Reconnaissance faciale : les réactions de la CNIL et Gérald Darmanin aux révélations de Disclose

Le mardi 14 novembre dernier, le site d’investigation Disclose révélait que les forces de l’ordre utilisent le logiciel Video Synopsis de la société israélienne BriefCam depuis 2015 et ceci, en toute illégalité. La CNIL a dès le lendemain annoncé le lancement d’une procédure de contrôle vis-à-vis du ministère de l’Intérieur. Gérard Darmanin, qui en a la charge, a affirmé lors de l’émission “C à vous”, sur la 5, lundi dernier, qu’il allait lancer une enquête administrative afin de lever le doute sur l’usage de la reconnaissance faciale.

La solution BriefCam Video Synopsis permet de visionner des heures de vidéo en quelques minutes, de suivre un véhicule grâce à sa plaque d’immatriculation ou une personne suivant la couleur de ses vêtements, mais aussi d’identifier un visage.

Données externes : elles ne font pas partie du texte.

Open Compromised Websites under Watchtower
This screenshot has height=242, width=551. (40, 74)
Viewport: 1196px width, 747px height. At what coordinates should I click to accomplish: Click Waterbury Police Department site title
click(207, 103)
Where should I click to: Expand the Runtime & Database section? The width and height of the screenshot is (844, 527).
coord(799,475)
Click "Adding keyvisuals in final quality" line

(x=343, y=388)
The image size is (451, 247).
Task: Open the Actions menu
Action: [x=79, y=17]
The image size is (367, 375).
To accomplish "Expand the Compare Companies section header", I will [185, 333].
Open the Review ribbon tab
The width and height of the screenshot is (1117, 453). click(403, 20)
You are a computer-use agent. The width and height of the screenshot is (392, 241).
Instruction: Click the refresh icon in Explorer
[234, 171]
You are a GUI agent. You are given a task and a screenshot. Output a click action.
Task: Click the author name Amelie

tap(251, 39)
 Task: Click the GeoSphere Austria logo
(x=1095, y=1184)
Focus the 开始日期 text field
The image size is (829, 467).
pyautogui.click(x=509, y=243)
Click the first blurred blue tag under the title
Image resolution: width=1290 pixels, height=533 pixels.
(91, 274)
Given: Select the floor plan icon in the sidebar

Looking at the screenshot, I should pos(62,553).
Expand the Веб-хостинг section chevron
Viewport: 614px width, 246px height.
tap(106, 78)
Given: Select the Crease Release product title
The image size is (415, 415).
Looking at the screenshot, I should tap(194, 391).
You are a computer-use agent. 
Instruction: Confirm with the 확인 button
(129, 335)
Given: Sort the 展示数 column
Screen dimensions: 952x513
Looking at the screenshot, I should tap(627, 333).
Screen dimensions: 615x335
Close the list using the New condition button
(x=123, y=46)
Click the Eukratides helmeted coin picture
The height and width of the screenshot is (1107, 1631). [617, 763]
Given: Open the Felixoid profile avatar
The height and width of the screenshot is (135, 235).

En France, la reconnaissance faciale est soumise à un cadre légal strict (loi Informatique et Libertés et RGPD) qui interdit son usage sur la voie publique sauf dans des cas exceptionnels et sous le contrôle de la Cnil (Commission nationale de l’informatique et des libertés).

Si l’expérimentation des systèmes de vidéosurveillance algorithmiques dans le cadre des JO a été légalement autorisée le 19 mai dernier pour repérer les mouvements de foule ou des comportements jugés anormaux, la reconnaissance faciale est interdite.

Les forces de l’ordre ne peuvent avoir recours à la reconnaissance biométrique qu’à posteriori, dans le cadre d’enquêtes portant sur de lourdes infractions ou pour la recherche de personnes disparues. Les enquêteurs peuvent alors utiliser cette technologie pour identifier des personnes inscrites dans le fichier des antécédents judiciaires (TAJ) qui comporte environ 19 millions de fiches, après avoir reçu l’accord d’un magistrat.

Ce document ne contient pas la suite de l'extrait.